An important feature of hydroxychloroquine and chloroquine (and other DMARDs) seems to be their ability to inhibit both innate and adaptive immunity149. However, hydroxychloroquine and chloroquine are less effective at inhibiting the production of cytokines than glucocorticoids, Janus kinase (JAK) inhibitors and biological drugs, and have a delayed onset of action. However, apart from the risk of retinopathy, these antimalarial drugs have a good safety profile, probably because they do not notably interfere with important pathways involved in protection against infection such as BCR or TCR signalling, JAK–STAT-dependent cytokine signalling, TLR4 signalling and certain chemokine signalling pathways. Importantly, interference of TLR7 and TLR9 signalling and MHC class II presentation by antimalarial drugs does not result in an increased risk of infection.

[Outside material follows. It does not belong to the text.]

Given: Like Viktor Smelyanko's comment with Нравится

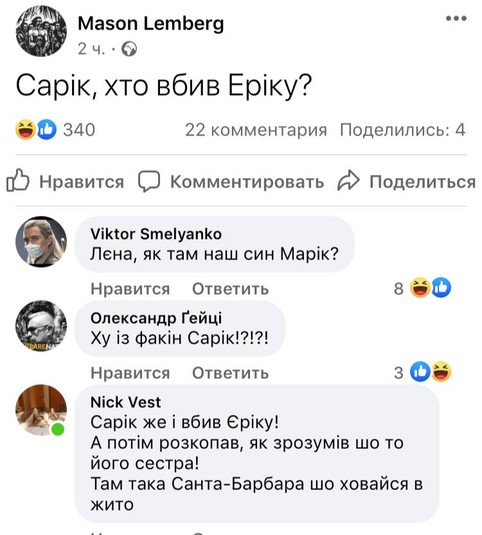Looking at the screenshot, I should (130, 289).
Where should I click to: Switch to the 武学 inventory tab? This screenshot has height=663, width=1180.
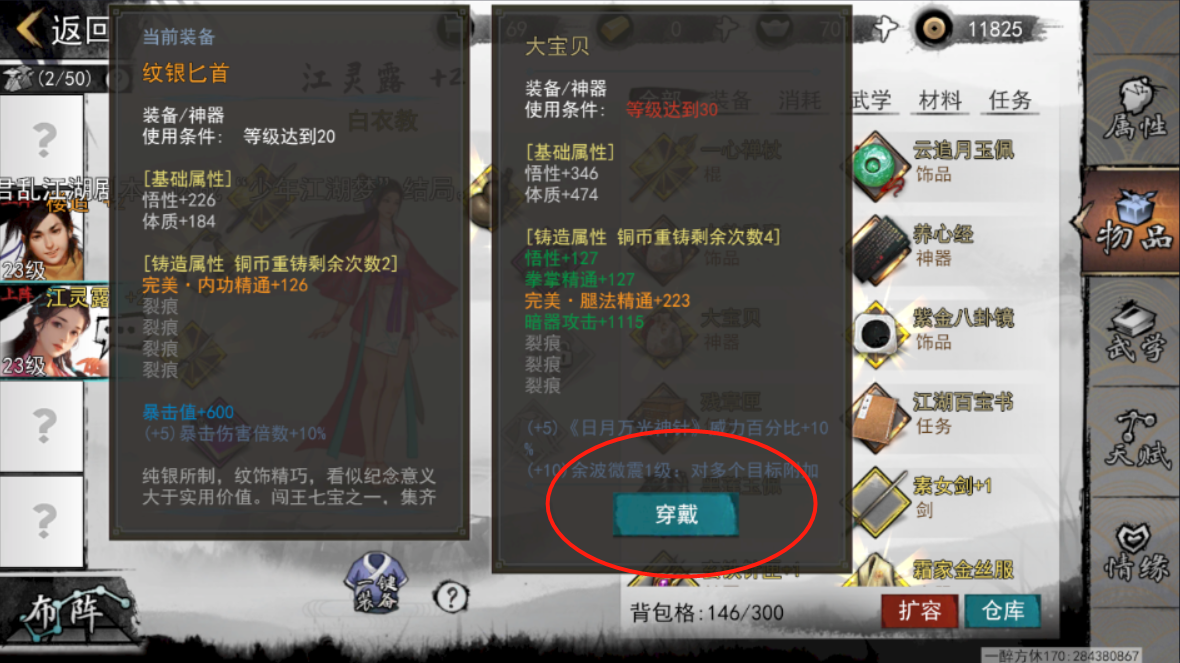point(871,100)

There is a great deal of interest in developing specific inhibitors of autophagy150 for the treatment of cancers, which might have clinical value for rheumatology. Inhibitors of IRAK4 are also under investigation for the treatment of autoimmune diseases151 as well as for the treatment of cancer152. This strategy does not interfere with MHC class II presentation, but might have more potent anticytokine effects than antimalarial drugs.

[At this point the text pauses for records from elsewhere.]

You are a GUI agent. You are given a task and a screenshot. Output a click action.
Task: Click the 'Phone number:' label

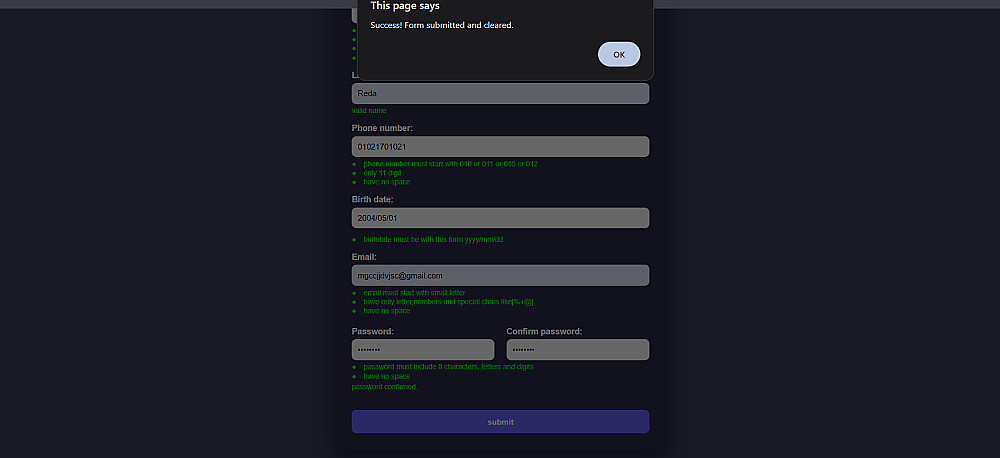(382, 128)
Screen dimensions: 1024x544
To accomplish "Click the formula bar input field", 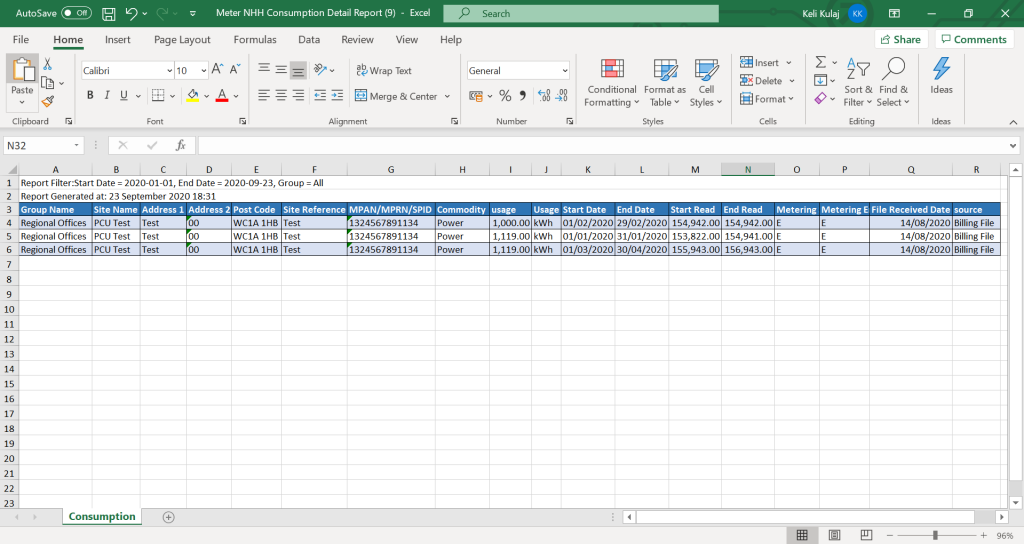I will [600, 145].
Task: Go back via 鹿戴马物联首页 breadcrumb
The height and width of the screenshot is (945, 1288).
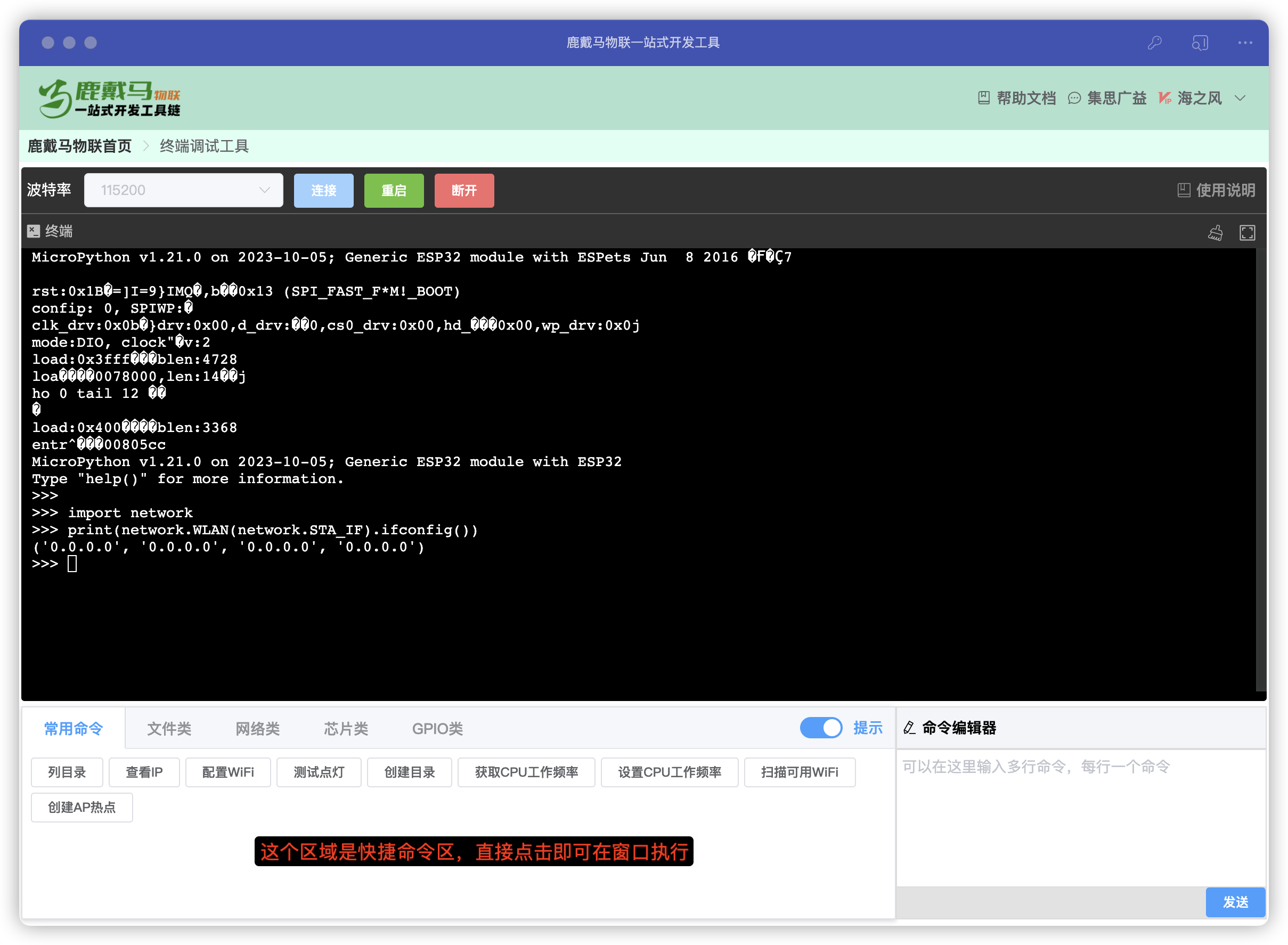Action: tap(79, 146)
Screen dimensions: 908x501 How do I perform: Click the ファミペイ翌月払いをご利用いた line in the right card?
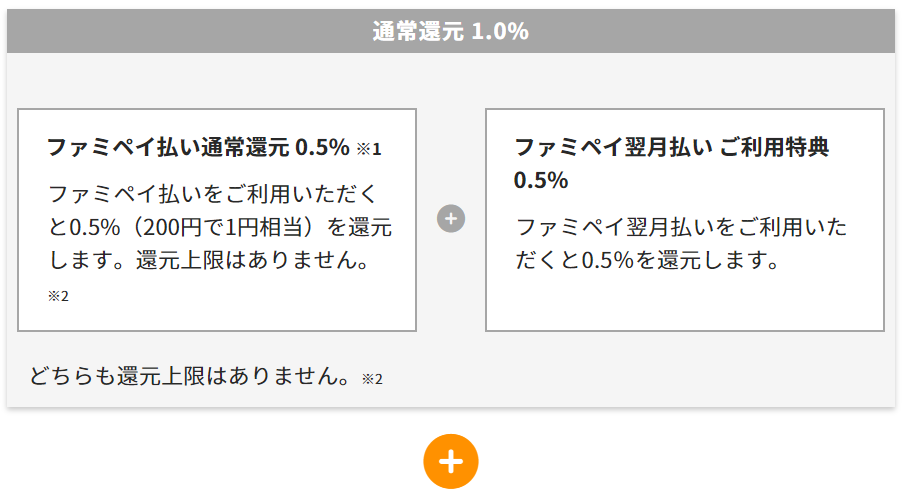click(680, 227)
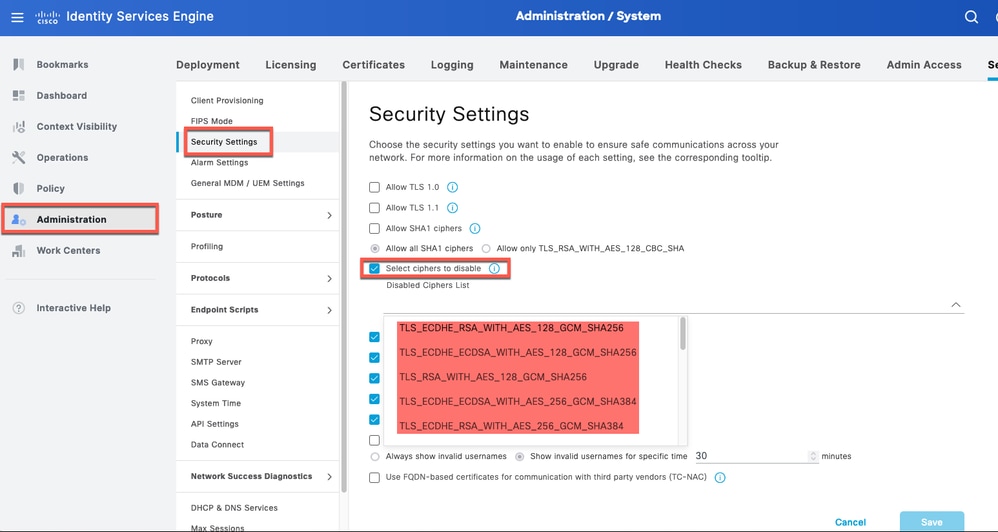Click the Operations wrench icon

18,157
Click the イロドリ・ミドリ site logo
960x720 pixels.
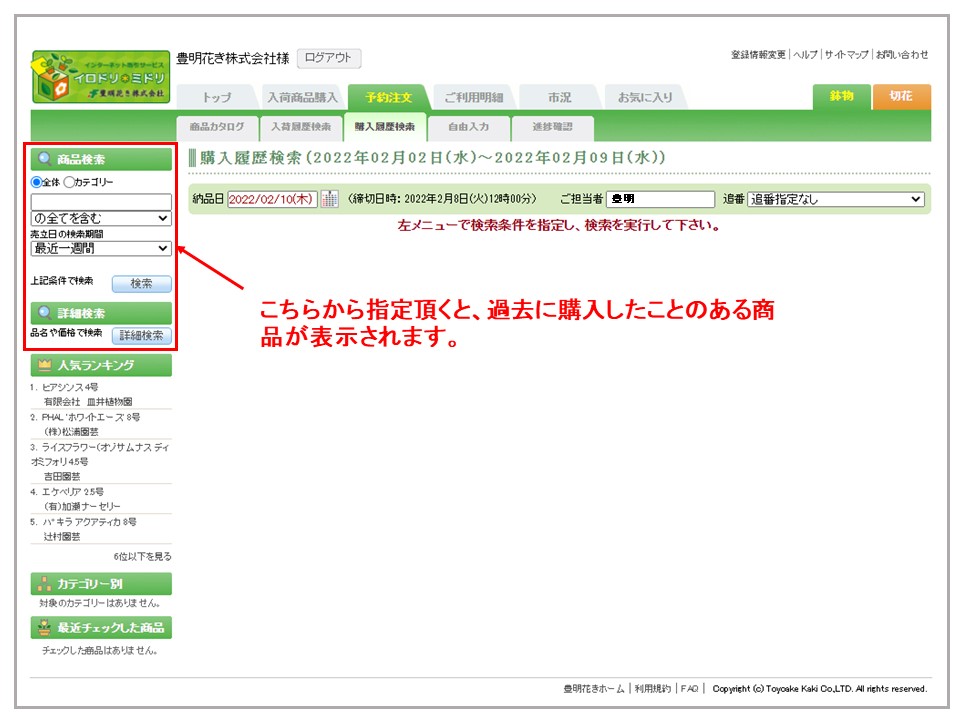[x=100, y=77]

Finally, oral administration of a non-degradable polymeric form of chloroquine is under investigation for the treatment of inflammatory bowel diseases. Clinical data suggest that this formulation can suppress the production of IL-6 and IL-1β and upregulate the production of IL-2 in the intestine153 as a result of altered mucosal immune homeostasis.

Conclusion

Although hydroxychloroquine and chloroquine are well-known DMARDs that have been used for the treatment of patients with rheumatic diseases for many years, their exact mechanisms of action are only beginning to be understood. Important to the pharmacokinetic, pharmacodynamics and toxic properties of these drugs is their ability to accumulate in acidic compartments such as lysosomes, as well as inflamed (acidic) tissues. The large volume distribution and long half-lives of these drugs can explain some of their clinical characteristics, such as their slow onset of action and prolonged effects after drug discontinuation. At the cellular level, several direct and indirect mechanisms have been described that account for the immunomodulatory effects of hydroxychloroquine and chloroquine. In particular, inhibition of autophagy prevents immune activation of different cell types, which inhibits cytokine production and modulates CD154 expression on T cells. Renal failure and certain drug interactions (such as interactions with tamoxifen, glycosides, methotrexate and ciclosporin) can influence the pharmacokinetics of hydroxychloroquine and chloroquine and hence require consideration. Although hydroxychloroquine and chloroquine are considered safe to use, these drugs are associated with an increased risk of retinopathy. This increased risk has resulted in ophthalmology guidelines recommending a maximal daily dose of 5.0 mg/kg actual body weight for hydroxychloroquine, which is debated among rheumatologists. Ultimately, drug level monitoring studies are needed to reassess the risk to benefit profile of this dosing strategy. Preclinical studies of compounds targeting lysosome and autophagosome activity are underway and should reveal whether such strategies have value in the treatment of systemic autoimmune diseases.